NOTE: a brief description for using syntax in SPSS/Windows follows.
In SPSS for Windows, choose the FILE menu, and then NEW and then SPSS
SYNTAX. A syntax window will open, allowing you to directly program SPSS
rather than using the menus. Type in the code, highlight the lines you
wish to run, and press the "run" button at the top of the
screen (a little black arrow pointing right). Pressing the control and R
keys simultaneously will also run the selected text. The output window
will open to show your output. Be sure you save your syntax window
separately (syntax windows will automatically be given the suffix
".sps"). With the syntax window as the active window, choose
the FILE menu, then SAVE SPSS SYNTAX.
1. Select the variables with which you would like to work. Note
whether each variable is categorical or continuous.
SAS: data libref1.newdata; set libref2.origdata (keep=variables);
OR (if you are keeping more variables than you are dropping):
data libref1.newdata; set libref2.origdata (drop=variables);
SPSS: GET FILE='path\filename' /KEEP = variablename1 variablename2
variablename3. EXECUTE.
Note: Use the "DROP" command instead of "KEEP" if
you are retaining most of the variables in the file. See page 338 in the
SPSS 6.1 Syntax Reference Guide for more information.

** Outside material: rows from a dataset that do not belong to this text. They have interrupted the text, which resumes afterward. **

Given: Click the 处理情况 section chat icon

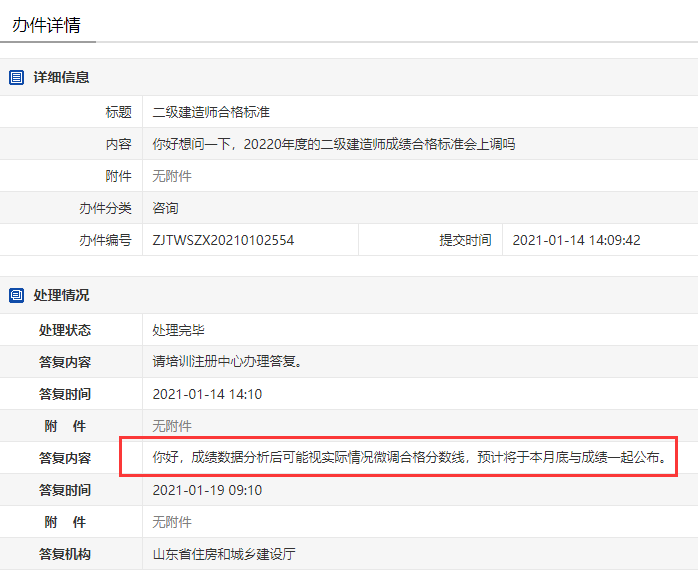Looking at the screenshot, I should (16, 295).
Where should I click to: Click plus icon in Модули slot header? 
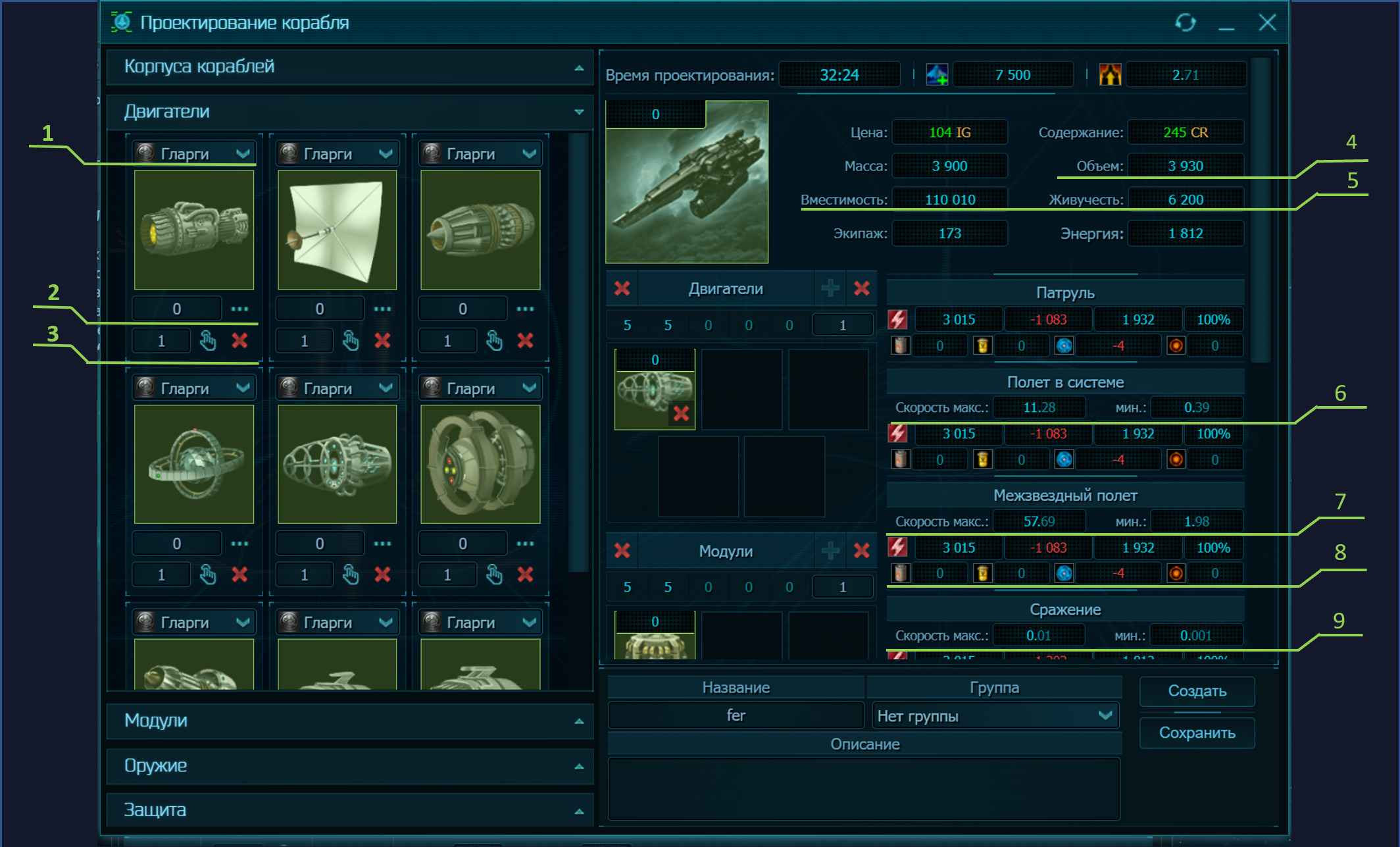[x=830, y=551]
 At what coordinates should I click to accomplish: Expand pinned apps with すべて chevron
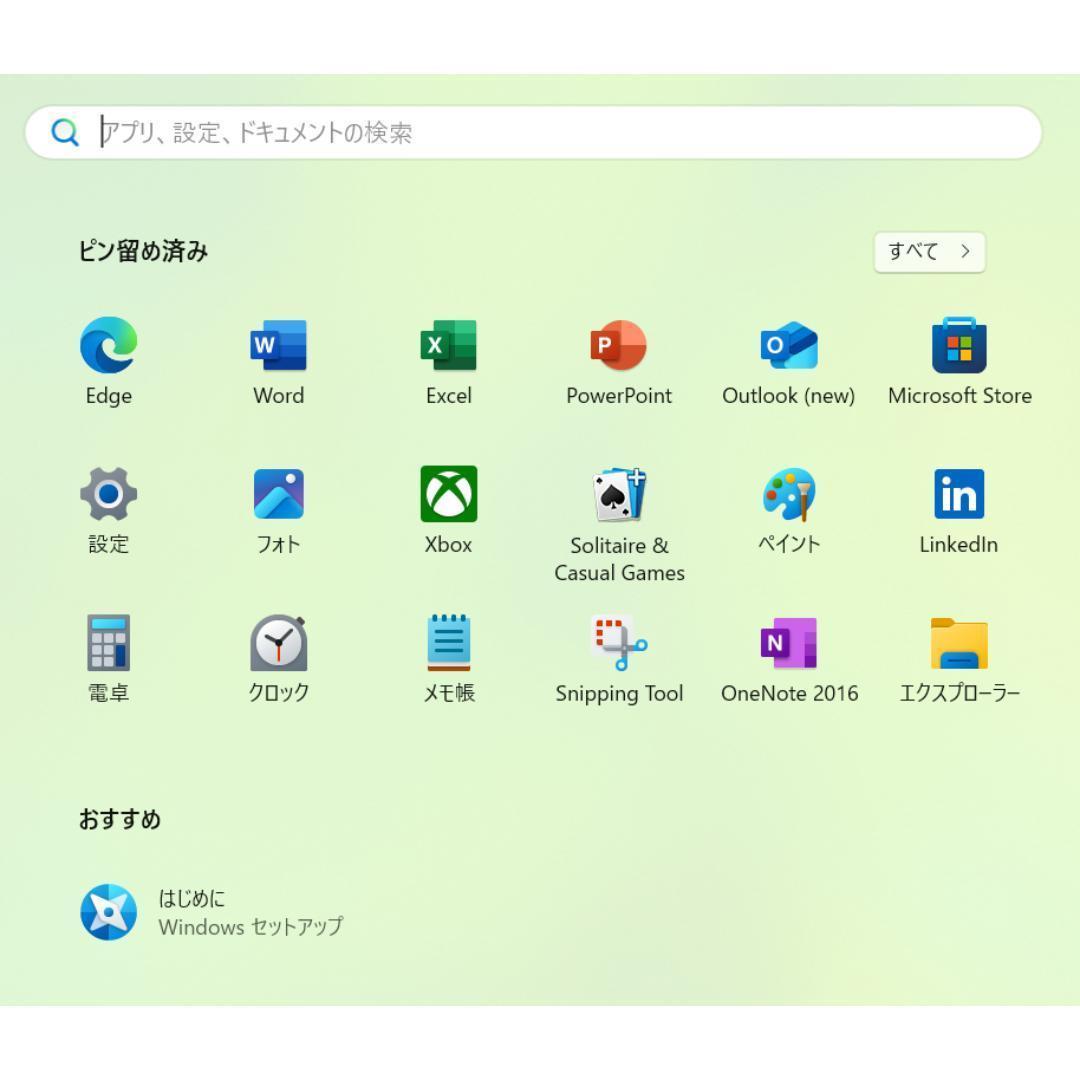pyautogui.click(x=928, y=252)
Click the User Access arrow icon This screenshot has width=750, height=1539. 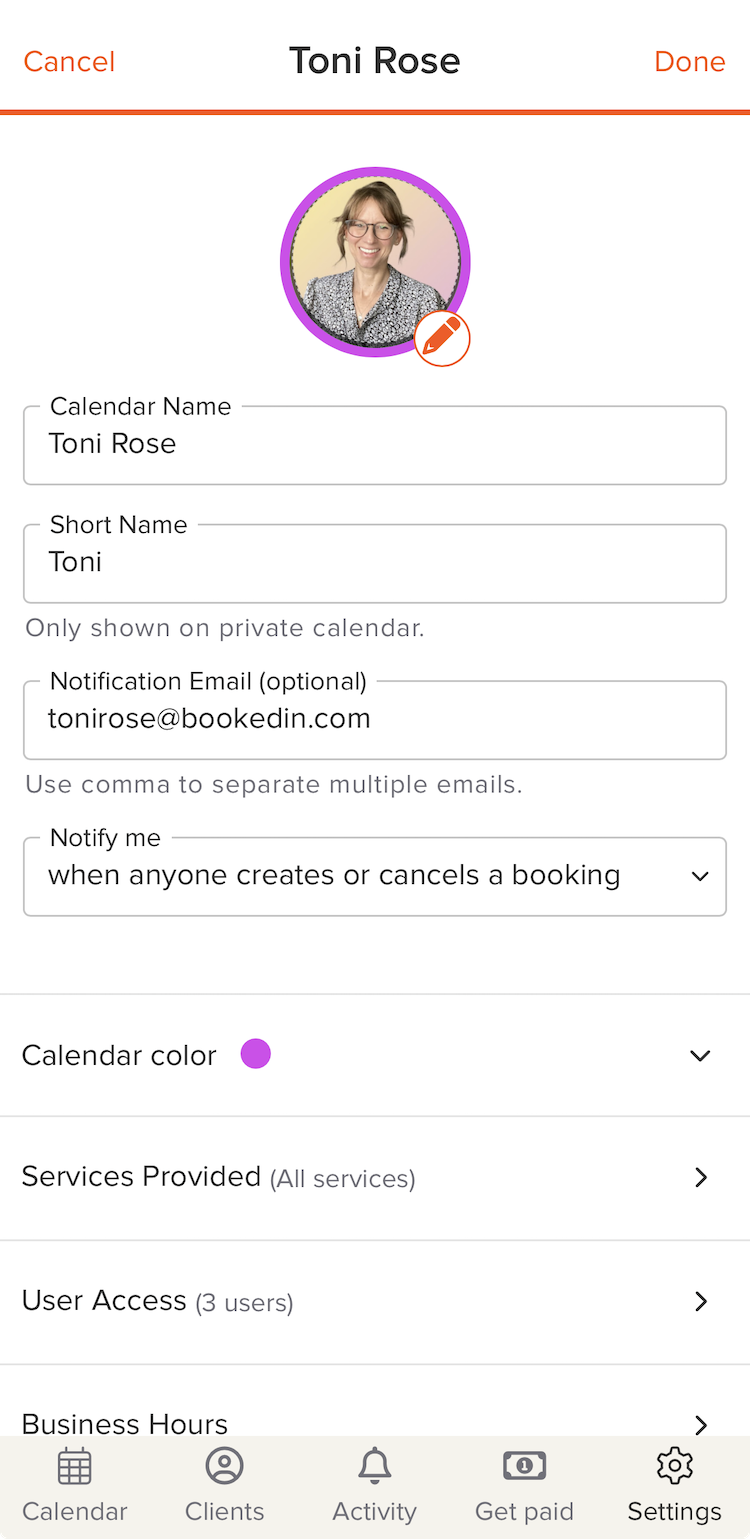pos(701,1301)
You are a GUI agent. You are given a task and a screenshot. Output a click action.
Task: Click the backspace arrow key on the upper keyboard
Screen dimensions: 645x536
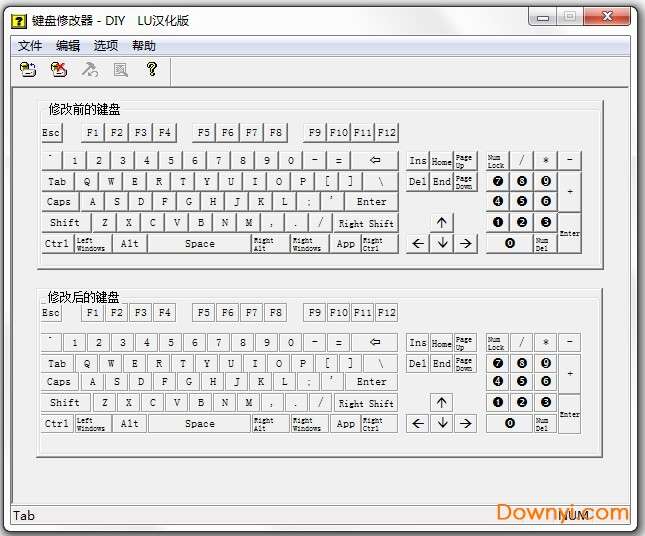pos(375,160)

2. Run a frequency on each categorical variable and univariate
statistics on each continuous variable.
a) CATEGORICAL VARIABLES
SAS: proc freq; tables variables /missing; run;
SPSS: FREQUENCIES VARIABLES= variablename1 variablename2
variablename3.
b) CONTINUOUS VARIABLES
SAS: proc univariate plot; var variables; run; SPSS: DESCRIPTIVES
VARIABLES=variablename /FORMAT=LABELS NOINDEX /STATISTICS=MEAN SUM
STDDEV VARIANCE RANGE MIN MAX SEMEAN KURTOSIS SKEWNESS /SORT=MEAN (A) .
3. Look in codebook to note values that refer to missing data.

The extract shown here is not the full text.